Eric on November 30, -0001 at 12:00 am said:
Well, since Martin has his origin in the Firewood World, which is partly Jane’s creation, it does seem that his origin involves here.
This, here, makes me think again of the “call to God” that Jane made, her desire for a world in which (although the Monster existed and was torturing/abusing her still) there was at least a reason for her suffering.
Martin is waiting while Jane suffers. It seems that he thinks that it’s his idea. I suggest that it isn’t, that he’s instead an answer to Jane’s call, and his function is to make the world one where, although suffering exists, it exists for a reason. I wonder how he gets alone with Dukkha?
Also, I quite like the recent Martin stories from before when he and Jane came to inhabit their current weird balance.
-Eric
Archangel Beth on November 30, -0001 at 12:00 am said:
It’s weird to see Martin… young.
Eric on November 30, -0001 at 12:00 am said:
Nah, I think it’s weird to see him uncertain. Normally he has the sort of certainty that only a thirteen-year-old boy who’s become convinced that he’s smarter than everyone around him can have.
-Eric
Graeme on November 30, -0001 at 12:00 am said:
I think I’m seeing a parallel between Maya suffering long enough to give birth to Siddhartha and Jane summoning/creation/birth/whatever of Martin. Of course, Martin doesn’t seem to have nearly as many problems with suffering as Siddhartha did.

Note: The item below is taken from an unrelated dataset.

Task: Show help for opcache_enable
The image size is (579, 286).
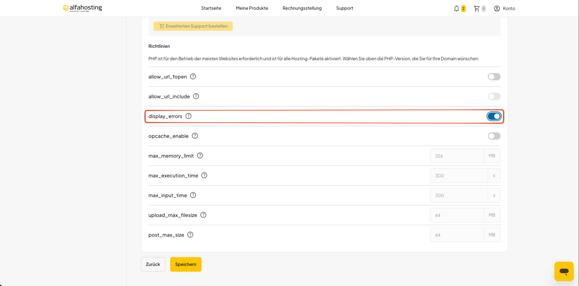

Also, something interesting I noticed in The Summoning of the King
Maya answers:
What must be done, I must.
The treasure wheel of that King is mine.
It is jeweled, great Deva, and thousand-spoked,
And where it goes it conquers,
And where it conquers, it spreads its doctrine,
And if it rolls to the east,
The Kings of the East make obeisance to it.
And if it rolls to the west,
Then the Western Kings, the same!
Yet what good is this supreme treasure to Maya?
…
She holds up her hand. There is a wheel burnt into her palm.
This is the same treasure wheel that Persephone destroys, that Demeter calls the heart of the world.
Eric on November 30, -0001 at 12:00 am said:
Martin doesn’t seem very similar to Siddhartha. He cares about people, in a way, but he accepts the fact that they’ll suffer and even sees it as a good and productive thing. He seems to come into existence with a knowledge of suffering.
They deal with the same issue, but not in the same way.
-Eric
Xavid on August 19, 2011 at 7:03 pm said:
I was originally going to try to come up with something clever about the breakfast cereal theme with the underworld here and in Priyanka (I/II) and Persephone’s mom, Ceres, but the latter has enough non-cereal-related mascots that I really have no idea.